Estimation of PZ around the power station caverns at different points including middle points of roof, floor, left sidewall and right sidewall along with the key points was studied in this research. For this purpose, two new methodologies including NA and FIS models along with the MVR analysis were proposed. The following key conclusions can also be drawn:

  • On the basis of the numerical analysis outputs, an optimum empirical equation was extracted to determine PZs at the middle point of powerhouse sidewall and its key point.

  • The FIS and MVR models were constructed based on the numerous data series resulted from the numerical experiments.

  • To evaluate the proposed models, statistical assessment indices including R, E, Ea, Er and NRMSE were utilized. Comparison results proved the higher validity of the NA and FIS models compared to the MVR. However, the MVR model can be applied to situations in which the relative approximation would be satisfied.

  • Parametric study was conducted to assess the impact of input variables on the outputs. Accordingly, it was found that lateral stress coefficient, rock mass modulus, overburden depth, lateral stress coefficient and rock mass rating are the most effective variables on PZ at roof, floor, left sidewall, right sidewall and key point, respectively. However, tensile strength was proved as a least effective variable on the output at all the above-mentioned five points.
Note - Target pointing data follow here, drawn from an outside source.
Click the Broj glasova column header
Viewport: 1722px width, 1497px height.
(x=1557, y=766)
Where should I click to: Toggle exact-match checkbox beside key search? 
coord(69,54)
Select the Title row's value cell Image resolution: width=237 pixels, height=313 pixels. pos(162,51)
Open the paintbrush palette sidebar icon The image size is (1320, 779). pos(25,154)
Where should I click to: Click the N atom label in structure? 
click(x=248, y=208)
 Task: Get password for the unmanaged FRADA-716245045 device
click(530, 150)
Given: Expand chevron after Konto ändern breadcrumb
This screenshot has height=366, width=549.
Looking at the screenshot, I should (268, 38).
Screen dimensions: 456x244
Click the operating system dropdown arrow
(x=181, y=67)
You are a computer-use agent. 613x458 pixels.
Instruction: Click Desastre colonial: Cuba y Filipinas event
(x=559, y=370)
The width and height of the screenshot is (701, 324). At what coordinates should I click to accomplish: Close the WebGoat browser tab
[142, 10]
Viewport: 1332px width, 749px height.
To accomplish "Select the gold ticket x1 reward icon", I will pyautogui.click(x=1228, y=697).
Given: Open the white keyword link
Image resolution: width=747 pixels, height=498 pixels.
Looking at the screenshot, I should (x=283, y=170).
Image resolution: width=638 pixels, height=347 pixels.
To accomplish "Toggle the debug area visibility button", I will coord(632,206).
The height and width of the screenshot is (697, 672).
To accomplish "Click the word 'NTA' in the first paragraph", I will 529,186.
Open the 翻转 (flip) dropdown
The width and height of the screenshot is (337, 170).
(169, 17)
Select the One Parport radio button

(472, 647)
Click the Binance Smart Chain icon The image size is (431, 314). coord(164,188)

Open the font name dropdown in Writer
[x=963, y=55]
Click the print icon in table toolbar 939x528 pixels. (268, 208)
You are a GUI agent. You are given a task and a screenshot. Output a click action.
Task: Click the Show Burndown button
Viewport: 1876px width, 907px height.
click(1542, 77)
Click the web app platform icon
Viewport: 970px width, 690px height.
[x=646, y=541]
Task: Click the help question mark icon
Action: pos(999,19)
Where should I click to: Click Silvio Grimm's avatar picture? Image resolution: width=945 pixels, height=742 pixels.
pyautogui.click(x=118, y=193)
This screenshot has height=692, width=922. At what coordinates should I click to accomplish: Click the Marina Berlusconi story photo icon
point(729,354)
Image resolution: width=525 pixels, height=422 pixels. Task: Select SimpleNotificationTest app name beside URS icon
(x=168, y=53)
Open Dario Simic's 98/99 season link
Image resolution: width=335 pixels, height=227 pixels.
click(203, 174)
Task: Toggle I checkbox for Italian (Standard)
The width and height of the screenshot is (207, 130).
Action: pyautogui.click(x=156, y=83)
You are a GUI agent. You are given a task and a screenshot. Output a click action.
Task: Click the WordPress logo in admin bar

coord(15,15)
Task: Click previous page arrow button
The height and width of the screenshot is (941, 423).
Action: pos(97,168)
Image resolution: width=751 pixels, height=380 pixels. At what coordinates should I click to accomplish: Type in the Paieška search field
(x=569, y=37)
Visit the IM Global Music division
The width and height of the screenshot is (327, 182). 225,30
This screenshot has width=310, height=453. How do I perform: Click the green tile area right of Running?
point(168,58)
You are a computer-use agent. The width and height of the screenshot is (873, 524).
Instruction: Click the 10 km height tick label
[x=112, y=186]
  • Considering the above results, it can be concluded that three main findings were achieved from this research. Firstly, a verified numerical-based equation was developed for PZ estimation at the key points and middle point of the powerhouse right sidewalls. Secondly, a powerful worldwide FIS model was developed to predict the plastic zones around the caverns. Finally, plastic zones at roof, floor and side walls along with the key point or maximum plastic zone can be simultaneously estimated from this research outputs. This helps in obtaining the comprehensive knowledge of the cavern environments and precise designing of its related support systems.